4. Die Weltwirtschaft muss durch eine Agrarreform umgestaltet werden. Eine solche Reform muss den Schwerpunkt auf eine wissenschaftlich fundierte und demokratische Form der Landwirtschaft legen, die den Boden, das Wasser und die Luft schützt. Die Regierungen müssen Studien durchführen, um zu bewerten, was es bedeutet, die Landwirtschaft umzustrukturieren, um der Klima- und Umweltkatastrophe zu begegnen. Wir brauchen neue Formen der agroklimatischen Kartierung und Daten, die uns erkennen lassen, wie wir das Wissen der lokalen Gemeinschaften nutzen können, um das natürliche Ökosystem zu schützen und gleichzeitig Wege zu finden, die natürlichen Ressourcen zum Nutzen aller nachhaltig einzusetzen. Eine solche Kartierung wird uns helfen, besser zu verstehen, wie wir die Abholzung bekämpfen und die Wiederaufforstung fördern können, wie wir die Wasserressourcen für unseren eigenen Verbrauch und unsere Energieversorgung richtig nutzen können und wie wir den Bergbau regulieren können, um der Erde Ressourcen zu entziehen, ohne eine katastrophale soziale und ökologische Zerstörung zu verursachen. Können wir uns zum Beispiel dazu verpflichten, bis 2027 eine Netto-Null-Abholzung zu erreichen?.

Das Foto oben stammt von unserem Freund Sebastião Salgado (1944-2025), der am 23. Mai verstorben ist. Salgado porträtierte die Arbeiterklasse und die Bauernschaft mit Würde und ohne deren Ausbeutung zu romantisieren. Er war stets solidarisch mit ihren Kämpfen und Organisationen. Nach dem Massaker von Eldorado do Carajás im Jahr 1996, bei dem neunzehn Aktivist*innen der Landlosenbewegung MST (Movimento dos Trabalhadores Rurais Sem Terra) im Süden von Pará getötet wurden, schuf Salgado zusammen mit dem Sänger Chico Buarque und dem Schriftsteller José Saramago ein Buch mit dem Titel Terra (Land), dessen Erlös an die MST ging. Zusammen mit der Spende einiger seiner Fotografien half Salgado dem MST beim Bau der Nationalen Schule Florestan Fernandes.

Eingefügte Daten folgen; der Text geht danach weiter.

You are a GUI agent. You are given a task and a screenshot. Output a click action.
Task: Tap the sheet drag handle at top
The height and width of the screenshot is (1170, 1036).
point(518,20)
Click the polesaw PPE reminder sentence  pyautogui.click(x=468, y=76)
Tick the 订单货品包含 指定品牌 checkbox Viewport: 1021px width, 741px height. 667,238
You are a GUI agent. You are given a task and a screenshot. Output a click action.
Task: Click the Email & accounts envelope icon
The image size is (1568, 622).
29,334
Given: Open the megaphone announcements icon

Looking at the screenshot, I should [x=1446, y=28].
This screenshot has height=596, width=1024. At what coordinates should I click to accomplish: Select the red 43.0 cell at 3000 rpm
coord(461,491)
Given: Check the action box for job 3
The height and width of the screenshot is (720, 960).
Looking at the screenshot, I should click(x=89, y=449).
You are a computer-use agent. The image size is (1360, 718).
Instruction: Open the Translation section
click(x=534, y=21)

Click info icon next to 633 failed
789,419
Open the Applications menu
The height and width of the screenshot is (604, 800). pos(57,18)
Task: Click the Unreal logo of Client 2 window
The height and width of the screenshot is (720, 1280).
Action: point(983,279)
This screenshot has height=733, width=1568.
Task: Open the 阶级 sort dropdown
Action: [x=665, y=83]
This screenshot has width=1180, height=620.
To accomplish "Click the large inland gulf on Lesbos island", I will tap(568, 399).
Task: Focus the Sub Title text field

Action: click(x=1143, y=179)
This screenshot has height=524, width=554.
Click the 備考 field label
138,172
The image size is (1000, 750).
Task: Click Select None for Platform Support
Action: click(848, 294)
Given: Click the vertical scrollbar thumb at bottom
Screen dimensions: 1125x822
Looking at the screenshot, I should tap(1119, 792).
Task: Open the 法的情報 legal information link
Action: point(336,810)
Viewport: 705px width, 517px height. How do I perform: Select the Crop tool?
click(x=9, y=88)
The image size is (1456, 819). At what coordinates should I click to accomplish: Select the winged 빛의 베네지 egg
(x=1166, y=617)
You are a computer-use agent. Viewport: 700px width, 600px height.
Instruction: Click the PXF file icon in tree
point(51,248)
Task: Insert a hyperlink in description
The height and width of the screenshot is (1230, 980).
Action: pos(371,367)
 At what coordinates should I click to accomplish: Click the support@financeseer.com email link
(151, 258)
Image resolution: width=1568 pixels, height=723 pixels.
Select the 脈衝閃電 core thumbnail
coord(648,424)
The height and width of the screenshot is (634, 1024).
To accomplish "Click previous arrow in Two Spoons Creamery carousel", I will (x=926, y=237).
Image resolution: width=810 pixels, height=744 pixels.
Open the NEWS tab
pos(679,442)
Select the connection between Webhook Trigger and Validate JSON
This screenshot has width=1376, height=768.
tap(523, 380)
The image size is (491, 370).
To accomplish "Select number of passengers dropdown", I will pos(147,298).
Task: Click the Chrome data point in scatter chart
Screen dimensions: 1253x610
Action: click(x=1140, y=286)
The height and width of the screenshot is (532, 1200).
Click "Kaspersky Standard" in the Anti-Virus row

Salgado schätzte die Arbeit von Tricontinental sehr und schickte uns gelegentlich ein Dankesschreiben für die von uns produzierten Materialien. Wir verneigen uns in Ehrfurcht vor seinem großen Beitrag für die Menschheit.

Im Jahr 1843 wurde ein Mann namens Julio Cezar Ribeiro de Souza in Belém geboren, auf der anderen Seite des Amazonas, im Vale do Javari, das Salgado fotografiert hat. Souza liebte es, den Vogelflug zu beobachten, und diese genaue Beobachtung der Natur inspirierte ihn zur Erfindung des lenkbaren Heißluftballons, der die Aeronautik der Vögel nachahmte. Vielleicht müssen wir dieses Ethos kultivieren: Die Natur muss nicht erobert werden, sondern wir sollen von ihr lernen und mit ihr leben.